══ Provided passage ══
Reinforcement Learning - Mathematical Foundations

MDP (Markov Decision Process)

We usually define an MDP as a tuple \((\mathcal{S}, \mathcal{A}, p, R, \gamma)\).

State Set (\(\mathcal{S}\)): The set of all possible states of the environment.

The state at time \(t\), \(S_t\), always takes values in \(\mathcal{S}\).

Action Set (\(\mathcal{A}\)): The set of all possible actions the agent can take.

The action at time \(t\), \(A_t\), always takes values in \(\mathcal{A}\).

Transition Function (\(p\)): Describes how the state of the environment changes.

\[p: \mathcal{S} \times \mathcal{A} \times \mathcal{S} \rightarrow [0,1]\]

For all \(s \in \mathcal{S}\), \(a \in \mathcal{A}\), \(s’ \in \mathcal{S}\), and \(t \in \mathbb{N}_{\geq 0}\):

\[p(s,a,s') := \text{Pr}(S_{t+1}=s' | S_t=s, A_t=a)\]

A transition function is deterministic if \(p(s,a,s’) \in \{0,1\}\) for all s, a, and s’

\(d_R\) describes how rewards are generated.

\[R_t \sim d_r(S_t, A_t, S_{t+1})\]

Reward Function (\(R\)): A function implicitly defined by the reward distribution \(d_R\), which describes how rewards are generated.
═══
## Given task
Set down, word for word, the portion of the passage on Markov decision processes that opens with the words containing "We usually define" and closes with "of the environment.".
══ Raw data ══
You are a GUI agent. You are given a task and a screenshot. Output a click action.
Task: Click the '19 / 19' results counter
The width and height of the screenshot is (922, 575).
═══
## Complete response
We usually define an MDP as a tuple \((\mathcal{S}, \mathcal{A}, p, R, \gamma)\).

State Set (\(\mathcal{S}\)): The set of all possible states of the environment.